13. Laboratory/Monitoring Considerations

Routine serum atropine levels are not clinically used; instead, monitor:
• Heart rate/ECG for excessive tachycardia or Type II AV block reversal failure.
• Pupil size in OP poisoning (but treat to drying of secretions rather than pupil dilatation).
• Temperature in children.
• Urine output/bowel sounds for retention or paralytic ileus.

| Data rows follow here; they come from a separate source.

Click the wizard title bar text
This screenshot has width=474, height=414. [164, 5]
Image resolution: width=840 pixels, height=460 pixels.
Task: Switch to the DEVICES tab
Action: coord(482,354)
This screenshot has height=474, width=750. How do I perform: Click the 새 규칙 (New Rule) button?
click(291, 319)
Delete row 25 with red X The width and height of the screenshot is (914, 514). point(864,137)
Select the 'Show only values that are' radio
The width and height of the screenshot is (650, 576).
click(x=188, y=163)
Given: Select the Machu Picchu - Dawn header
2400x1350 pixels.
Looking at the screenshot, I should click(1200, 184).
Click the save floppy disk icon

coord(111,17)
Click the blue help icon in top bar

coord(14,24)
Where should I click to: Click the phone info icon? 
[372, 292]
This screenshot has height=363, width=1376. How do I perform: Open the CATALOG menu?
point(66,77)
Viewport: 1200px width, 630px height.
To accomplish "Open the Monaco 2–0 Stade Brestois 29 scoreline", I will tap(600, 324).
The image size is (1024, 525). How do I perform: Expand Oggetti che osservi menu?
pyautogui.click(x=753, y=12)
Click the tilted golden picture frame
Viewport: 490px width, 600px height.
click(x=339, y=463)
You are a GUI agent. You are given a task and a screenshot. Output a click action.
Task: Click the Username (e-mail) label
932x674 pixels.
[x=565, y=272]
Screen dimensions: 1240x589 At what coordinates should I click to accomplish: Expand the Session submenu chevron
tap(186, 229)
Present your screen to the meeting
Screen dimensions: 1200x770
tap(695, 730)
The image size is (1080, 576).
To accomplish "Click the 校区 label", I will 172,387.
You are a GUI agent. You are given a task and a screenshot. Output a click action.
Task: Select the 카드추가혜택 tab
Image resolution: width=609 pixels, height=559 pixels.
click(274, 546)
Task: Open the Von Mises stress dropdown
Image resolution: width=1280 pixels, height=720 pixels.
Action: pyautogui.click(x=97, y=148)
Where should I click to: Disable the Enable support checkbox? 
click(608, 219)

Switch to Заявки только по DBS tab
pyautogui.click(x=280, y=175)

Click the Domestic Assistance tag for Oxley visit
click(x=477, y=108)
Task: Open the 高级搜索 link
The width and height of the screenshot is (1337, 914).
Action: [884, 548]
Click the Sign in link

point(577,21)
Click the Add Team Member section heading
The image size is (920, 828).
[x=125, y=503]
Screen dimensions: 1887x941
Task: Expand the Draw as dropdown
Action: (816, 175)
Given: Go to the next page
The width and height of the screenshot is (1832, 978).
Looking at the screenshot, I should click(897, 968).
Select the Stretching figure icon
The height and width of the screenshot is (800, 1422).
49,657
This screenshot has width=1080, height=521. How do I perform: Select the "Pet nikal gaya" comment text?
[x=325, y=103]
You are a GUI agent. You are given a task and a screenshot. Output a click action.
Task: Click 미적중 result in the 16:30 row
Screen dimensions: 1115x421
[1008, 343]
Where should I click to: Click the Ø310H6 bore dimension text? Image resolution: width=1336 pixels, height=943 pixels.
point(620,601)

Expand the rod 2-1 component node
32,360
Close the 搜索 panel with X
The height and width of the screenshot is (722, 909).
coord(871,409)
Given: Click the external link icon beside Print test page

14. Molecular Pharmacology & Receptor Selectivity

• Muscarinic receptors are GPCRs: M₁, M₃, M₅ couple to Gq/11 → PLC activation; M₂, M₄ couple to Gi/o → ↓cAMP, open K⁺ channels.
• Crystallographic data show atropine’s bicyclic tropane forms hydrophobic contacts within TM3/6, while its cationic N interacts with Asp^3.32, and the ester carbonyl hydrogen-bonds to Asn^6.52.
• Atropine’s binding kinetics: on-rate 10⁷ M⁻¹ s⁻¹, off-rate 10⁻¹ s⁻¹ → K_d ~10 nM. Longer residence time at M₂ vs. M₃ explains durable vagolysis relative to GI effects.


15. Pharmacogenomics

Variants in CHRM2 (M₂) and CYP2D6 may modulate cardiac response and clearance, respectively, though clinical dose adjustment by genotype is not yet standard. Certain butyrylcholinesterase polymorphisms can alter baseline cholinergic tone, indirectly impacting atropine requirement during OP poisoning.


16. Future Directions

• Nanocarrier formulations aim to deliver atropine selectively to CNS in Alzheimer’s imaging studies.
• Selective M₂ allosteric antagonists under development may supersede atropine for bradycardia with fewer adverse effects.
• Integration into biosensor-controlled auto-injectors for real-time OP exposure treatment.
• Exploring atropine micro-dosing as prophylaxis for excessive vagal reflexes during ablative cardiac procedures.


17. Summary

Atropine remains the gold-standard antimuscarinic, prized for its versatility, predictable kinetics, and established therapeutic indices. From reversing deadly cholinergic crises to preventing intraoperative bradycardia and facilitating ocular examinations, its clinical footprint spans virtually every medical specialty. Familiarity with atropine’s mechanism, dosing strategies, and toxicity management is therefore essential for any clinician.


Select Bibliography

  1. Brunton LL, Hilal-Dandan R, Knollmann BC (eds). Goodman & Gilman’s The Pharmacological Basis of Therapeutics, 14th ed. New York: McGraw-Hill; 2023.
  2. Katzung BG, Vanderah TW (eds). Basic & Clinical Pharmacology, 15th ed. New York: McGraw-Hill; 2021.
  3. Rang HP, Dale MM, Ritter JM, Flower RJ, Henderson G. Rang & Dale’s Pharmacology, 10th ed. London: Elsevier; 2023.
  4. Neal MJ. Medical Pharmacology at a Glance, 9th ed. Oxford: Wiley-Blackwell; 2020.
  5. Tripathi KD. Essentials of Medical Pharmacology, 9th ed. New Delhi: Jaypee; 2019.
  6. Butterworth JF, Mackey DC, Wasnick JD. Morgan & Mikhail’s Clinical Anesthesiology, 7th ed. New York: McGraw-Hill; 2022.
  7. Mills S, Hillhouse B. Dictionary of Cardiac Antidotes. London: Springer; 2022.
  8. Barash PG, et al. Clinical Anesthesia, 9th ed. Philadelphia: Wolters Kluwer; 2022.
  9. Lippincott Illustrated Reviews: Pharmacology, 8th ed. Philadelphia: Wolters Kluwer; 2021.
  10. Stevens CW, Brenner GM. Pharmacology, 6th ed. Philadelphia: Elsevier; 2023.
Disclaimer: This article is for informational purposes only and does not constitute medical advice. Always seek the advice of a healthcare provider with any questions regarding a medical condition.